[Item position rows]
***

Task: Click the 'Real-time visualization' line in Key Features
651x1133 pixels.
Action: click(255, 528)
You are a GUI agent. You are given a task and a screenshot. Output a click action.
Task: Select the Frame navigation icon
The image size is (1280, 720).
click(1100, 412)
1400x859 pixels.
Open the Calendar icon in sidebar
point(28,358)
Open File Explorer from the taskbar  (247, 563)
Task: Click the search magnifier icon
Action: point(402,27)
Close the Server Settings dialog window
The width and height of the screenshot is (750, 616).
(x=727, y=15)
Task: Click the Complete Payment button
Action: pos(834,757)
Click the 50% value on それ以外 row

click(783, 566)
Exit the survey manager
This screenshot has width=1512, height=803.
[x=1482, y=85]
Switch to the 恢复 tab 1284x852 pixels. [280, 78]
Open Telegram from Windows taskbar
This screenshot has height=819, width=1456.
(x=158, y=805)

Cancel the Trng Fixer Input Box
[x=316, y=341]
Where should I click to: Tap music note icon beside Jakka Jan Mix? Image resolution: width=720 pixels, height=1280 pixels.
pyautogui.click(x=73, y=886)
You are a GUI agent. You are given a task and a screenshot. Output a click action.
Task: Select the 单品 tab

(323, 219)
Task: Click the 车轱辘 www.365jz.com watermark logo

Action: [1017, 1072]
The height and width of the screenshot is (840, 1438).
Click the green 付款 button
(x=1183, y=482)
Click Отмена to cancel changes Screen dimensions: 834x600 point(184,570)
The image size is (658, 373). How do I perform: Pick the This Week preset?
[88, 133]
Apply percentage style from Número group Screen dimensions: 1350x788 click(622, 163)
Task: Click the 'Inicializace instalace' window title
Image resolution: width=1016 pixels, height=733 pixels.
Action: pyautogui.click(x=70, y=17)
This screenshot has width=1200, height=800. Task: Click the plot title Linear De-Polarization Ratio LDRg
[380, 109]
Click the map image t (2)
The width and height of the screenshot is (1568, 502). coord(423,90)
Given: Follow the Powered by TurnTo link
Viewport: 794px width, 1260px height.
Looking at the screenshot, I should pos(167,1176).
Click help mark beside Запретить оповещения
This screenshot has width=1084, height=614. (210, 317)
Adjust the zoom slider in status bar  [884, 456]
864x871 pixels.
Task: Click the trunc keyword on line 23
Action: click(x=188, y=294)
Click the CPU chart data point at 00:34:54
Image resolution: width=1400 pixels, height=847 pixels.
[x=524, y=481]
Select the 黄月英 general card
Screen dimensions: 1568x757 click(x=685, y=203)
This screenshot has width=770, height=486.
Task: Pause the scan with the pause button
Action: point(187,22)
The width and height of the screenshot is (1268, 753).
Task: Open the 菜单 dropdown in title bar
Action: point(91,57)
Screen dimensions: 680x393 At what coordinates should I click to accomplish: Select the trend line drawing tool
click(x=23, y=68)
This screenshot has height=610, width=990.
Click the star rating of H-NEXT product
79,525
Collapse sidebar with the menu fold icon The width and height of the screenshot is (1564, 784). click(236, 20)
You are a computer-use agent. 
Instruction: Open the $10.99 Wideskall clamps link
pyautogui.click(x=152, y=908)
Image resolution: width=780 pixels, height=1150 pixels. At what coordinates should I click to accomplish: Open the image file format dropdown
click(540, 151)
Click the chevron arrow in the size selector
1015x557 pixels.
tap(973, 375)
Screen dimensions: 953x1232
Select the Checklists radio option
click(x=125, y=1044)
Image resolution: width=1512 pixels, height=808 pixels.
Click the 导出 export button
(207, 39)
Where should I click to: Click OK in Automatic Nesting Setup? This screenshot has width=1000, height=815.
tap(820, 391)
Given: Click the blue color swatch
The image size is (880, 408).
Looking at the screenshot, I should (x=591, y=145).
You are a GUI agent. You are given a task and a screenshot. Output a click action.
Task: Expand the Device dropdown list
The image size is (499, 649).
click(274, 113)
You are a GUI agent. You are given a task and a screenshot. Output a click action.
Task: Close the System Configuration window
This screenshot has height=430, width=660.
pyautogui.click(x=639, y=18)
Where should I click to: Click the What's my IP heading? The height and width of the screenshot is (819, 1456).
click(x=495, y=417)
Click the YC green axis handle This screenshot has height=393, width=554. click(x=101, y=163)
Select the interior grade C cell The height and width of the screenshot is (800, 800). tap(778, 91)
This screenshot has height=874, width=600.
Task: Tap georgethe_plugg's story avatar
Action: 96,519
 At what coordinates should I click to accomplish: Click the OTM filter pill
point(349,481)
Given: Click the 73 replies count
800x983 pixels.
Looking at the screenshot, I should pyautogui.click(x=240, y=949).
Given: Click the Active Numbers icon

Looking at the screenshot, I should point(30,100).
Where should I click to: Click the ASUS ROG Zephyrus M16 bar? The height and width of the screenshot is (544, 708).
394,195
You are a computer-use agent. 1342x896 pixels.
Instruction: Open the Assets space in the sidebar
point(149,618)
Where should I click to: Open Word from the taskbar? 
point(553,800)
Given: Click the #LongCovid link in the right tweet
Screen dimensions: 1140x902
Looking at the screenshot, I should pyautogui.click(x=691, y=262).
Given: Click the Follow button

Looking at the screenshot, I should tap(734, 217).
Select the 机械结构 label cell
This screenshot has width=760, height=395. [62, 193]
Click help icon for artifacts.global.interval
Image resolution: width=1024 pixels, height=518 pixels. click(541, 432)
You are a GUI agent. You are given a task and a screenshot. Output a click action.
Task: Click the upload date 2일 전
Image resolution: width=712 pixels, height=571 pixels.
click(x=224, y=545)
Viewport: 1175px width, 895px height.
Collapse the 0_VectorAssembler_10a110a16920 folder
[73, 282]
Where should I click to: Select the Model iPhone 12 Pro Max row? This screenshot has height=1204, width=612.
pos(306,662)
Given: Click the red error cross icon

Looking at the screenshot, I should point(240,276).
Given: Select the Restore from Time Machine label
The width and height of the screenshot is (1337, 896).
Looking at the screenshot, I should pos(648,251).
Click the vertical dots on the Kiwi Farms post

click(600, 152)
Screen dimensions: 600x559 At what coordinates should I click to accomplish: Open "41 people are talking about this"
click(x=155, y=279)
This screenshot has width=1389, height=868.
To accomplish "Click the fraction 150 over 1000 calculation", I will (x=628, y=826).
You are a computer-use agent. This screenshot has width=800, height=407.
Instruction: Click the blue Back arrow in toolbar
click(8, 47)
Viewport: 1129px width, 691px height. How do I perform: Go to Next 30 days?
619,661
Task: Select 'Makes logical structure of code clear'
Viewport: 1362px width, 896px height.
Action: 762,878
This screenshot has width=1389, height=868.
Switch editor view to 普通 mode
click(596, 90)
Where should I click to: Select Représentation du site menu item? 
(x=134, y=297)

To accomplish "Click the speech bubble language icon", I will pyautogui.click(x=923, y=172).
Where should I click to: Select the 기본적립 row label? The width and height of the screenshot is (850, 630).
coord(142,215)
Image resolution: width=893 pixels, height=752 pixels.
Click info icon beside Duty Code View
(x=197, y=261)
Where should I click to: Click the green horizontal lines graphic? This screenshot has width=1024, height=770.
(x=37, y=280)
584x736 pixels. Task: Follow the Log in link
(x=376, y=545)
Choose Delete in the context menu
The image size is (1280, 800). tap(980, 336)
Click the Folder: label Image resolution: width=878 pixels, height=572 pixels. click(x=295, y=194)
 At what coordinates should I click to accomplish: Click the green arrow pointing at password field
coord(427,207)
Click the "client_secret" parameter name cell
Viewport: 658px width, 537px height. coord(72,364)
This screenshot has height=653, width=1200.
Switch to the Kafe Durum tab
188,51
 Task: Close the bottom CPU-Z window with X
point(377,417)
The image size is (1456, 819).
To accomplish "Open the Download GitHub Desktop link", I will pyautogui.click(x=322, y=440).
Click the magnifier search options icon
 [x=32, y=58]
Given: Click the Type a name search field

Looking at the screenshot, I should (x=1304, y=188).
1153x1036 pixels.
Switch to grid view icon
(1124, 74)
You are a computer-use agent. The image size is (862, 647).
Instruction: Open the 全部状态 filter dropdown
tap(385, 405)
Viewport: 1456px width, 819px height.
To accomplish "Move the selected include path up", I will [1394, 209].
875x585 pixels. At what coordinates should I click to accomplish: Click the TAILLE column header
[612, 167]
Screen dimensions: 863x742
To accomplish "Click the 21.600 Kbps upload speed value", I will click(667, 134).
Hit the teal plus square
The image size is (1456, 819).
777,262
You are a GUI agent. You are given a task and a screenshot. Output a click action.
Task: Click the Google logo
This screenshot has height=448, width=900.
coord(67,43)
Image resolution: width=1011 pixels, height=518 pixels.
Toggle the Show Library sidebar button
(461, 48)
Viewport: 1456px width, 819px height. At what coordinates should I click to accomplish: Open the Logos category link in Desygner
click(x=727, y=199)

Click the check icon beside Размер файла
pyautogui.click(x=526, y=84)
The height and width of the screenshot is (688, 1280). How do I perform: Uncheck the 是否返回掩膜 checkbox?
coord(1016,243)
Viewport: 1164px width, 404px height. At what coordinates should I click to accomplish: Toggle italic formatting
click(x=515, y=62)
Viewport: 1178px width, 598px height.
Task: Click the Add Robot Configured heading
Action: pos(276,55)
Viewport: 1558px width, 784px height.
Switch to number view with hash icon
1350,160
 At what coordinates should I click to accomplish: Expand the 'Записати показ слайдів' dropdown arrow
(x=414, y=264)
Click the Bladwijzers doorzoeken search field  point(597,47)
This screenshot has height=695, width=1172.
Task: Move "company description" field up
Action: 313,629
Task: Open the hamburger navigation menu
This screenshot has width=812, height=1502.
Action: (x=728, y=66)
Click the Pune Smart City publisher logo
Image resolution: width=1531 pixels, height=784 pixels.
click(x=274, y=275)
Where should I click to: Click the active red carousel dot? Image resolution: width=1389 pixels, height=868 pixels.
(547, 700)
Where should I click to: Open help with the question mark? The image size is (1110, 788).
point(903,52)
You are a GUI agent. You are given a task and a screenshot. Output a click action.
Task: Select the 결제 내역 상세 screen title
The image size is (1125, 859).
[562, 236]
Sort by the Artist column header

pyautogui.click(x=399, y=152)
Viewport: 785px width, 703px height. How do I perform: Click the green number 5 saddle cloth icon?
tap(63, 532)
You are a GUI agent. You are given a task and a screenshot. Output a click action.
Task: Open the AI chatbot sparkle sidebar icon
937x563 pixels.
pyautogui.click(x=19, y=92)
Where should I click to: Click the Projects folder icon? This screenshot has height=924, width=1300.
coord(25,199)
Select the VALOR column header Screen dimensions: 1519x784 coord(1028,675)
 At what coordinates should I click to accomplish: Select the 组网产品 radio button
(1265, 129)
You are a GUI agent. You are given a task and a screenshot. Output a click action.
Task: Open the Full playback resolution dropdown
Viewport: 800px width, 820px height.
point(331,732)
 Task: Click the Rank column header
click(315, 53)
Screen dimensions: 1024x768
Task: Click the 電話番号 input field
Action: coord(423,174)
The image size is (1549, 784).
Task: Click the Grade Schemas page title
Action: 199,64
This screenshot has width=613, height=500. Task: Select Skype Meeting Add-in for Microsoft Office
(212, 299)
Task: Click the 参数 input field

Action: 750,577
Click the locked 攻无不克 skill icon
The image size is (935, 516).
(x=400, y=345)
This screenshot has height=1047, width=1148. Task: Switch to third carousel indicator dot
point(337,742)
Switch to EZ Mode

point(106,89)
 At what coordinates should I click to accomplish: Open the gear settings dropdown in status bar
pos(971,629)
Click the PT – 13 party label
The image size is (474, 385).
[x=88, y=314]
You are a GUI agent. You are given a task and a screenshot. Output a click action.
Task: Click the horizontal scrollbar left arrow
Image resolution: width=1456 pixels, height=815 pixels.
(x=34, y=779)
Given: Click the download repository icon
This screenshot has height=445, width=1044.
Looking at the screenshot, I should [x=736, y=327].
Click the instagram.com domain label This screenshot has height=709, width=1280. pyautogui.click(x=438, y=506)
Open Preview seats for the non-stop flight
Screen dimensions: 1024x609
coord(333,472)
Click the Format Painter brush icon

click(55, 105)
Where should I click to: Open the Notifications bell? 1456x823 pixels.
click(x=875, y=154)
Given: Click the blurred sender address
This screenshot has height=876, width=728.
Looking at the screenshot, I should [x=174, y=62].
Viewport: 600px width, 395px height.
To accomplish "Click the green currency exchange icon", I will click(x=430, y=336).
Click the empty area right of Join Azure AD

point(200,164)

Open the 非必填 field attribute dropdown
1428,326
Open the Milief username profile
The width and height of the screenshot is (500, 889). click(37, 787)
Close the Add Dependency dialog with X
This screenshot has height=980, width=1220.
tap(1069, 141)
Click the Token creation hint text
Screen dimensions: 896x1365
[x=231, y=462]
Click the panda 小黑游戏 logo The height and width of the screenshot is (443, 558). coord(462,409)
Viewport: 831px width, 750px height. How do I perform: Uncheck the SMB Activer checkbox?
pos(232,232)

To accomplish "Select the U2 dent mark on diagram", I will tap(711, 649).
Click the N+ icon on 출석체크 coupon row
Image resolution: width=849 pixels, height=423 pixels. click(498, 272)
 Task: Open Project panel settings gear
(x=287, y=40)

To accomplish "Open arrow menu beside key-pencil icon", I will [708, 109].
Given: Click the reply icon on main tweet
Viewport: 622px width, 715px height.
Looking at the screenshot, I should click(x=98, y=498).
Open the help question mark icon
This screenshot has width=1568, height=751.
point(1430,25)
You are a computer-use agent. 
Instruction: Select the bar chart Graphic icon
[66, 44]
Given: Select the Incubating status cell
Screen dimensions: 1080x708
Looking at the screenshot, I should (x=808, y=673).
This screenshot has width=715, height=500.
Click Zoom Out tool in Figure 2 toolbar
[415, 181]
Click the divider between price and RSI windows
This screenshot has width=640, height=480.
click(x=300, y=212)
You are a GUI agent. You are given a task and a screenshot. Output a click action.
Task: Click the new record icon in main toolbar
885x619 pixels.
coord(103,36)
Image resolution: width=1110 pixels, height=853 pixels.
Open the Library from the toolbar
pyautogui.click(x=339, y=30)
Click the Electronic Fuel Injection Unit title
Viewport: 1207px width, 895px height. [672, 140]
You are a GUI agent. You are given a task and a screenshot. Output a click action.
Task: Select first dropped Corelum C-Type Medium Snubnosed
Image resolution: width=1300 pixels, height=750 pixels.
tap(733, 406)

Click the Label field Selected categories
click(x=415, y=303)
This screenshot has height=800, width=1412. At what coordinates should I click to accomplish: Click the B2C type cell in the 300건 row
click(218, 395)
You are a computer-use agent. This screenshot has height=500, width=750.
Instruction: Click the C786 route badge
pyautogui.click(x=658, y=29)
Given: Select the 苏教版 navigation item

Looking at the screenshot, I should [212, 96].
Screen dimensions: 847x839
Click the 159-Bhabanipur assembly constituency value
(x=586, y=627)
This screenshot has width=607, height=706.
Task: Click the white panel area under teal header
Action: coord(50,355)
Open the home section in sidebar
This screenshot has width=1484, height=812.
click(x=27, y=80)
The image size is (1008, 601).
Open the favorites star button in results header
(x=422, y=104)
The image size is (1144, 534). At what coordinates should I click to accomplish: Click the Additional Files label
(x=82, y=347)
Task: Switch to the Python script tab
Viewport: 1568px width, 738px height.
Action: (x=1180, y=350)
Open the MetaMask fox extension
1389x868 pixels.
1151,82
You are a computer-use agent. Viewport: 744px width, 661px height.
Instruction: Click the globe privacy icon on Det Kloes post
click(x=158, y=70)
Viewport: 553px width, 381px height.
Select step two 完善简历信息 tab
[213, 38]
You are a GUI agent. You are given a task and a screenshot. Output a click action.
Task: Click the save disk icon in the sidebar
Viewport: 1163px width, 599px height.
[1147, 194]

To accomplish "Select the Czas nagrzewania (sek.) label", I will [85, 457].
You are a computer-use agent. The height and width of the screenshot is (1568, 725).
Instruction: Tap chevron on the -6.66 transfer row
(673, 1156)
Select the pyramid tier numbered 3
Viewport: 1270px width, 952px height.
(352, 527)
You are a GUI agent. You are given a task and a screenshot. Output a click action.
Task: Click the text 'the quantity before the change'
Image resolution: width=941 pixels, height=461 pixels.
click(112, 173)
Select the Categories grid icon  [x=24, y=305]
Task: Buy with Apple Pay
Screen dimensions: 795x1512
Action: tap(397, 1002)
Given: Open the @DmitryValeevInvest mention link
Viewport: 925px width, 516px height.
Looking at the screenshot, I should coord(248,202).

***

• Requirement
Please lay out the rows from the line with "584x736 pixels. Task: Follow the Log in link" to the line with "will pyautogui.click(x=322, y=440)." as a Markdown table with the columns No. and Row text, skipping any blank lines.

• Result
| No. | Row text |
|---|---|
| 1 | 584x736 pixels. Task: Follow the Log in link |
| 2 | (x=376, y=545) |
| 3 | Choose Delete in the context menu |
| 4 | The image size is (1280, 800). tap(980, 336) |
| 5 | Click the Folder: label Image resolution: width=878 pixels, height=572 pixels. click(x=295, y=194) |
| 6 |  At what coordinates should I click to accomplish: Click the green arrow pointing at password field |
| 7 | coord(427,207) |
| 8 | Click the "client_secret" parameter name cell |
| 9 | Viewport: 658px width, 537px height. coord(72,364) |
| 10 | This screenshot has height=653, width=1200. |
| 11 | Switch to the Kafe Durum tab |
| 12 | 188,51 |
| 13 |  Task: Close the bottom CPU-Z window with X |
| 14 | point(377,417) |
| 15 | The image size is (1456, 819). |
| 16 | To accomplish "Open the Download GitHub Desktop link", I will pyautogui.click(x=322, y=440). |